Credit and Budget Management - Staying on Track
How many credit cards does the average consumer need?
* Is it better to use as many credit cards as you can get?
* Can the number of credit cards you own affect your credit
history?
Two or three credit cards is enough for the average family. The
total outstanding balance is one of the primary things credit
card companies pay attention to and you should work to keep
your balance between 25% and 50% of the available credit on
each credit card. If you exceed your balance potential
creditors are going to deny your request for credit.
Occasionally, circumstances do occur requiring balances to
creep higher than we like. Maintaining a consistent history of
paying those balances down will also help keep your overall
credit rating high. A good credit history is important to your
overall financial future.
Before applying for one more credit card, keep in mind, the
more credit cards you own, the harder it is to keep control of
your balance. Work at maintaining credit cards with low
interest rates. If your credit card company will not lower
their rate, it may be time to look at your options.
A consistently strong credit history will lead to better
lending rates when you really need it. Be aware of your credit
rating. Something may have negatively impacted your credit
rating in error. You don't want to find this out when you are
applying for a mortgage or automobile loan.

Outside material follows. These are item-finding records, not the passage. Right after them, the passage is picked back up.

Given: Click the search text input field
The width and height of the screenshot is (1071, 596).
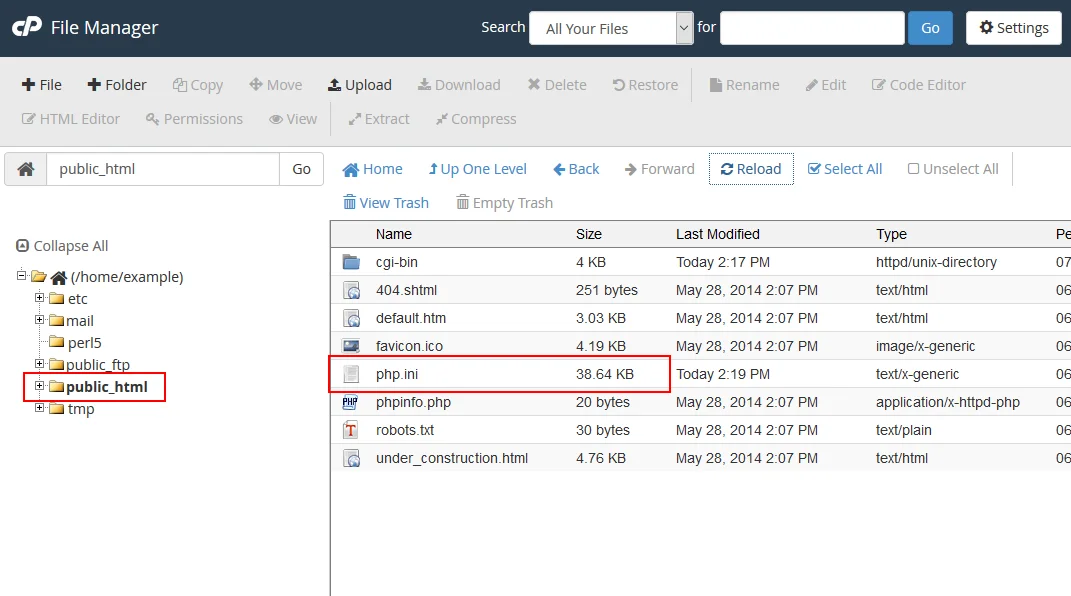Looking at the screenshot, I should [x=811, y=28].
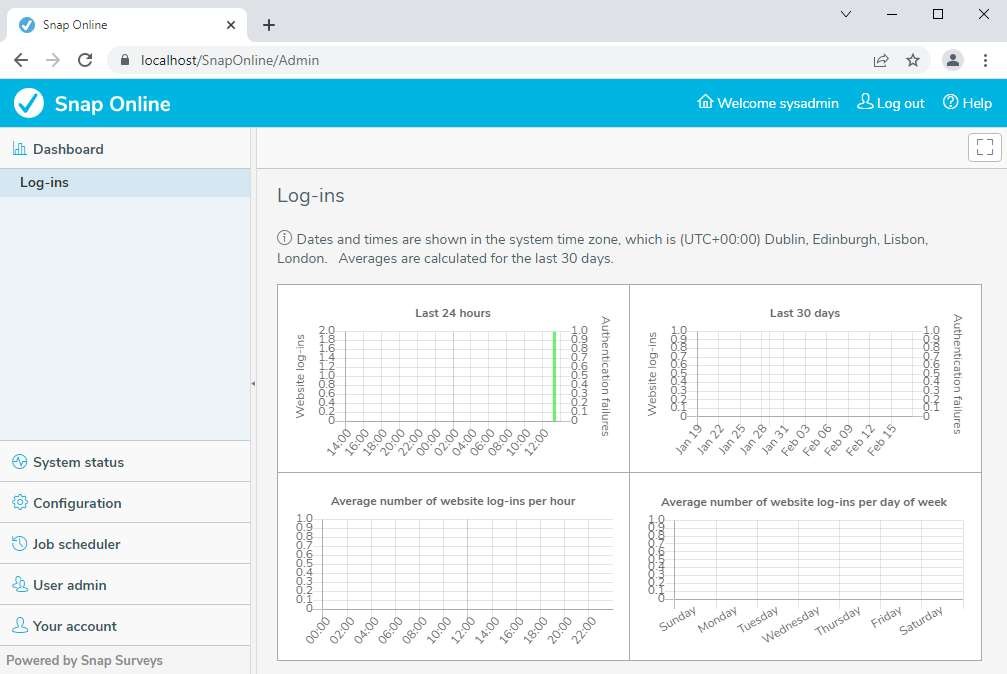Open the System status section
Image resolution: width=1007 pixels, height=674 pixels.
tap(78, 462)
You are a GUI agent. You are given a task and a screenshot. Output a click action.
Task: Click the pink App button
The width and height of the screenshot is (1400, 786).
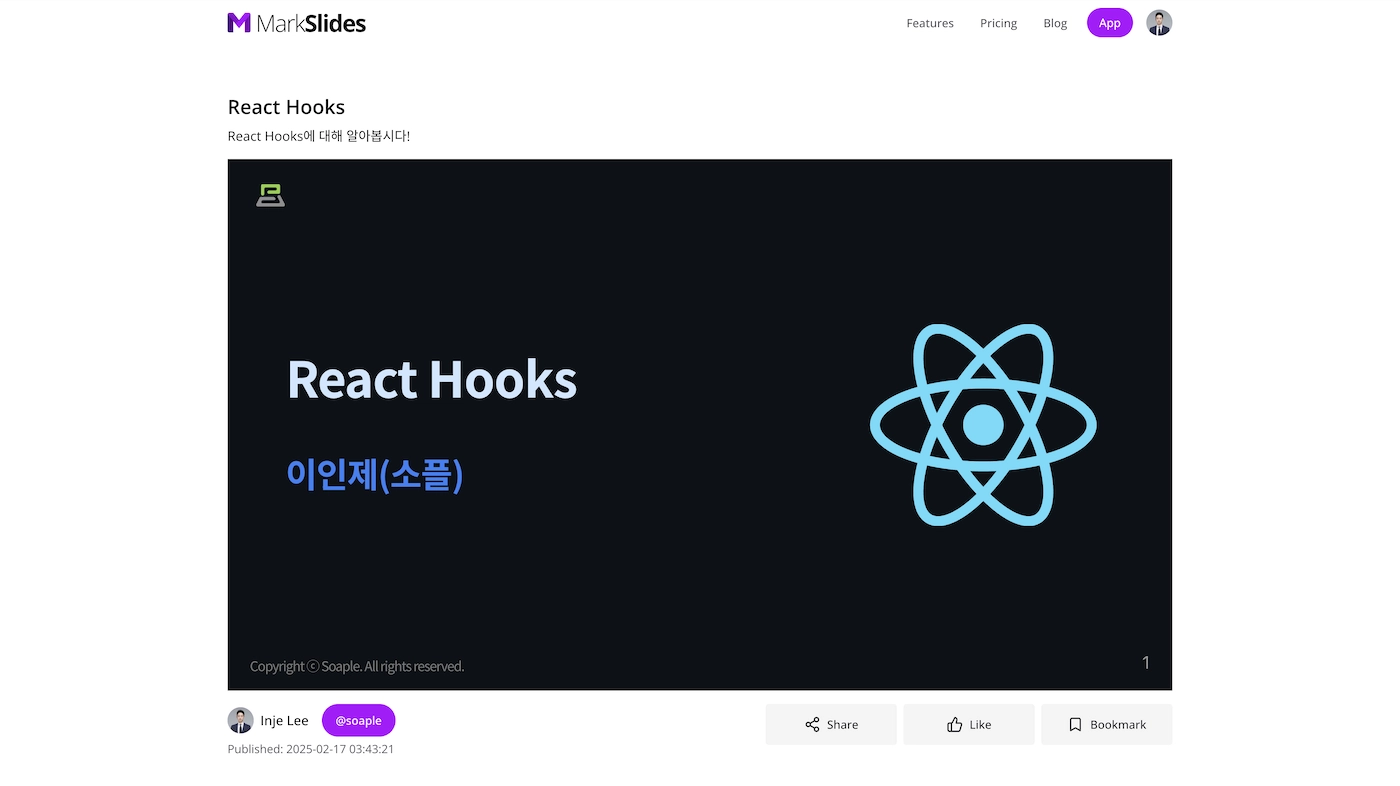click(x=1110, y=22)
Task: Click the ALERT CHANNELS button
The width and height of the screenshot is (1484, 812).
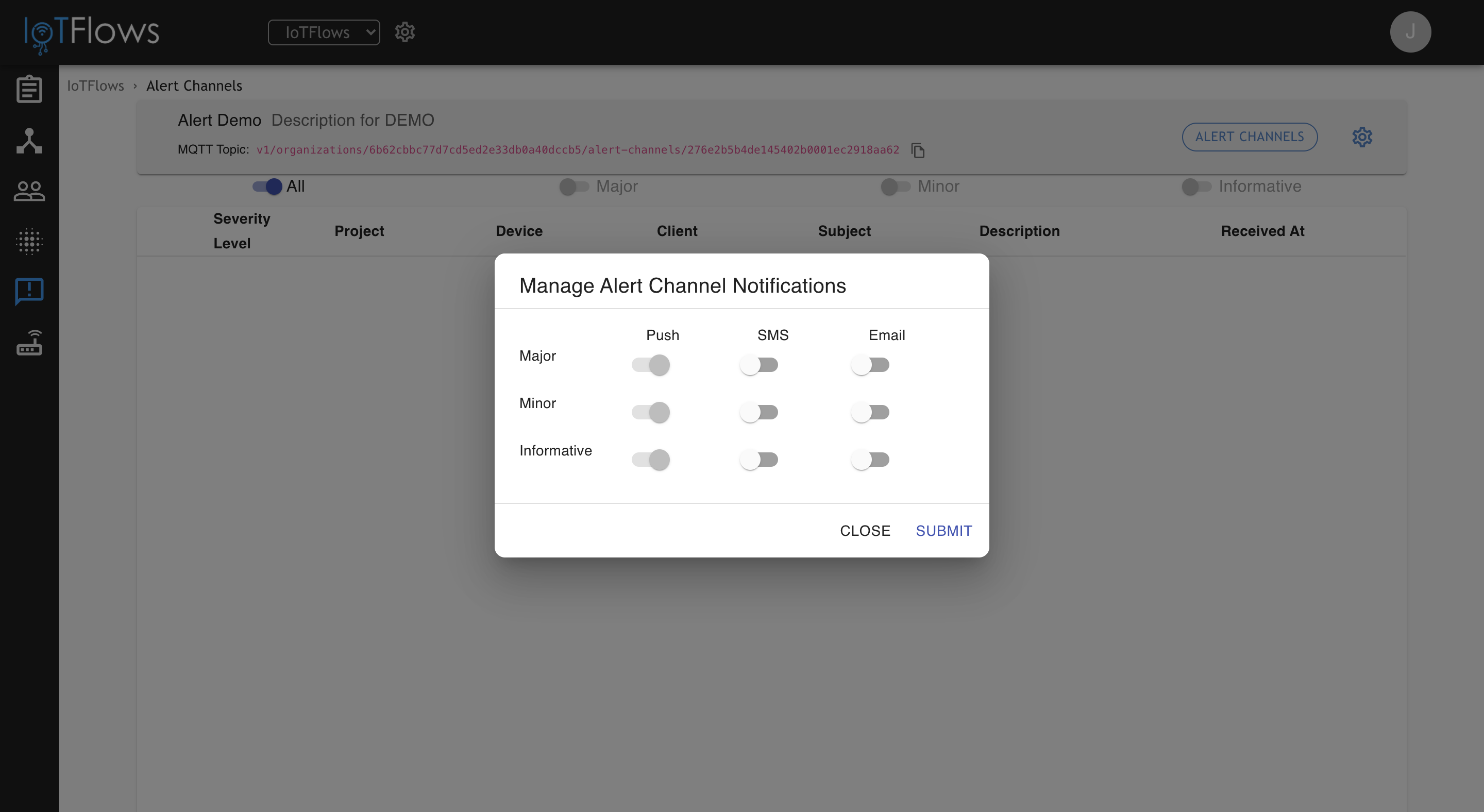Action: (1249, 137)

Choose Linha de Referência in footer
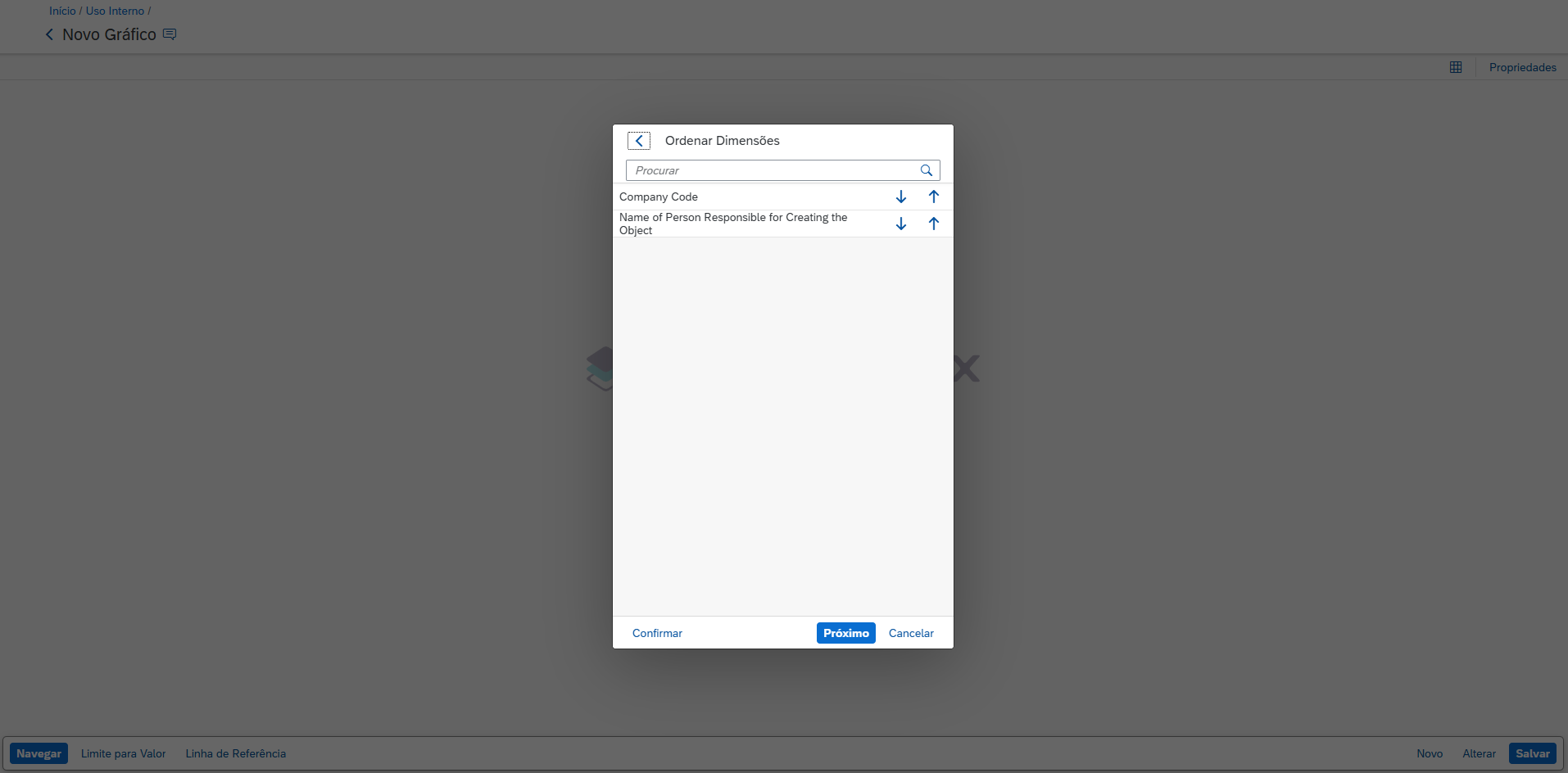coord(235,753)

Budgeting Is a Good Thing (even if it sounds bad).
When you think of a budget, do you think of a meticulous number
crunching and a life void of things you like to do and other
"expensive" ways of having fun? Put all these negative thoughts
about budgeting out of your mind.
A budget will relieve much of the financial stress from your
life. No more worrying about if you have enough money to pay
your bills or finding out you don't have enough money when it
comes time to pay them. A budget will help you know the answer
to that question upfront. If you need to figure out where to
cut back, a budget will help you pinpoint the exact way to cut
back. Get started by listing out your expenses as you think of
them over a few days.
Why is a budget so important for managing debt?
You could successfully get out of debt without a budget.
However, working out a budget will make getting out of debt
easier.
A budget will help you figure out exactly how much you can
afford to spend to get out of debt. Not only that, it helps you
figure out where to squeeze more money to apply to your
debt.
Once your debt's paid off, a budget will help you keep your
finances on track to keep you from getting back into debt. A
budget will help keep your spending under control so you don't
have to rely on debt to make ends meet.